0
votes

In Apache flink, I have 2 streams of Tuple8<> say in and out. 4 (Tuple4) out of 8 fields of event tuple act as key. I want to perform the correlation of records present between two streams, as a step of this I am joining 2 streams using join operator. As per semantics I should be getting output stream containing inner joined records. However, I am not getting any output or match. The timing characteristics of the env are set to event time stamp, first element of tuple is time stamp which I extract and mark it as timestamp using assign

DataStream<String> input = env.readTextFile("/tmp/logScrape/out/raw-input.out");
DataStream<Tuple8<Long, Integer, String, Integer, String, Integer, Integer, String>> inFiltered =
                input.flatMap(new Splitter())
                        .filter(new InFilter())
                        .assignTimestampsAndWatermarks(new BoundedOutOfOrdernessTimestampExtractor<Tuple8<Long, Integer, String, Integer, String, Integer, Integer, String>>(Time.seconds(10)) {
                            @Override
                            public long extractTimestamp(Tuple8<Long, Integer, String, Integer, String, Integer, Integer, String> record) {
                                return record.f0;
                            }
                        });
        DataStream<Tuple8<Long, Integer, String, Integer, String, Integer, Integer, String>> exitFiltered =
                input.flatMap(new Splitter())
                        .filter(new ExitFilter())
                        .assignTimestampsAndWatermarks(new BoundedOutOfOrdernessTimestampExtractor<Tuple8<Long, Integer, String, Integer, String, Integer, Integer, String>>(Time.seconds(10)) {
                            @Override
                            public long extractTimestamp(Tuple8<Long, Integer, String, Integer, String, Integer, Integer, String> record) {
                                return record.f0;
                            }
                        });

inFiltered.join(exitFiltered)
                .where(new TupleKeySelector())
                .equalTo(new TupleKeySelector())
                .window(TumblingEventTimeWindows.of(Time.milliseconds(1000000)))
                .apply(new StreamJoinner())
                .writeAsText("/tmp/logScrape/out/output");

 public static class TupleKeySelector implements KeySelector<
          Tuple8<Long, Integer, String, Integer, String, Integer, Integer, String>, 
          Tuple4<String, Integer, String, Integer>> {
        @Override
        public Tuple4<String, Integer, String, Integer> getKey(Tuple8<Long, Integer, String, Integer, String, Integer, Integer, String> value) {
            return new Tuple4<>(value.f2, value.f3, value.f4, value.f5);
        }
    }

Here are the output records I got for inFiltered stream

(1519254461076381189,1234,program1,11,program2,20,27,in)
(1519254462071697685,1234,program1,11,program2,20,27,in)
(1519254463067014246,1234,program1,11,program2,20,27,in)
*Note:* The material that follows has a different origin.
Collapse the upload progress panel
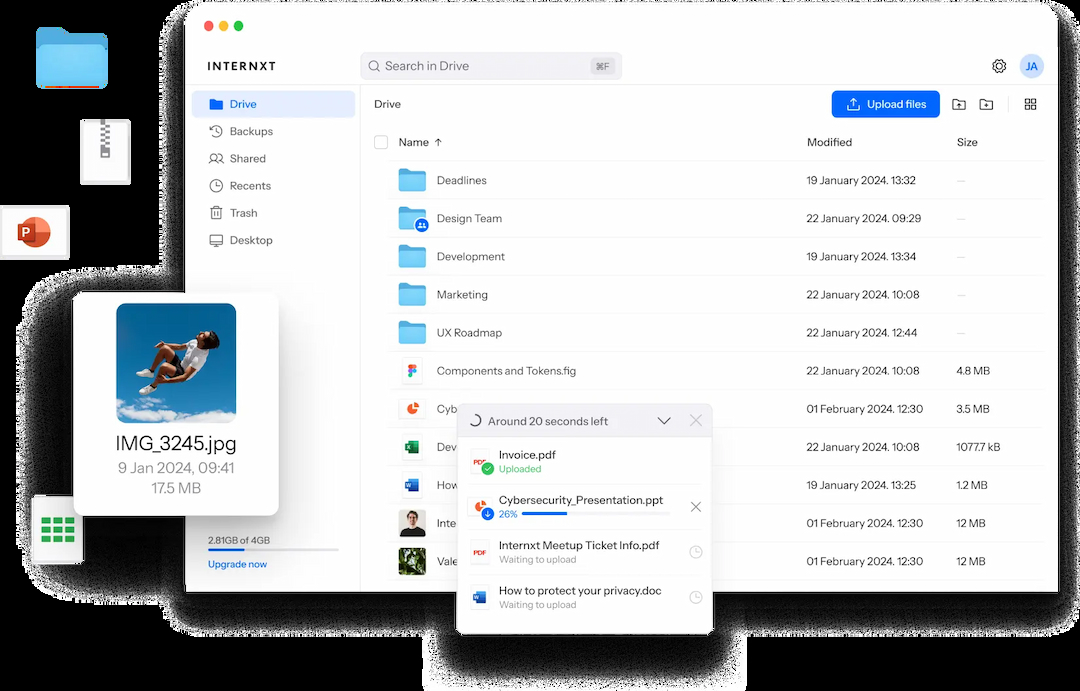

Here are the output records I got for exitFiltered stream

(1519254458167640292,6789,program1,11,program2,20,27,out)
(1519254460158076301,6789,program1,11,program2,20,27,out)
(1519254461153294238,6789,program1,11,program2,20,27,out)
(1519254462148512207,6789,program1,11,program2,20,27,out)
(1519254463143730191,6789,program1,11,program2,20,27,out)

Question:

  • Is there anything that I am missing here so that I should start seeing joined results?
  • Is there any way that I can debug the code while the processing is happening? I am not sure for my case if its key selector is issue or windowing is not happening properly.
1
It is recommended to use POJOs (Plain old Java objects) instead of TupleX for data types with many fields. Also, POJOs can be used to give large Tuple-types a name. ci.apache.org/projects/flink/flink-docs-release-1.4/dev/…Brutal_JL

1 Answers

0
votes

You've got a tumbling window of 1,000,000ms, right? From looking at the timestamps of your two filtered streams (first field, right?) I don't see any that occur in the same 1M milliseconds.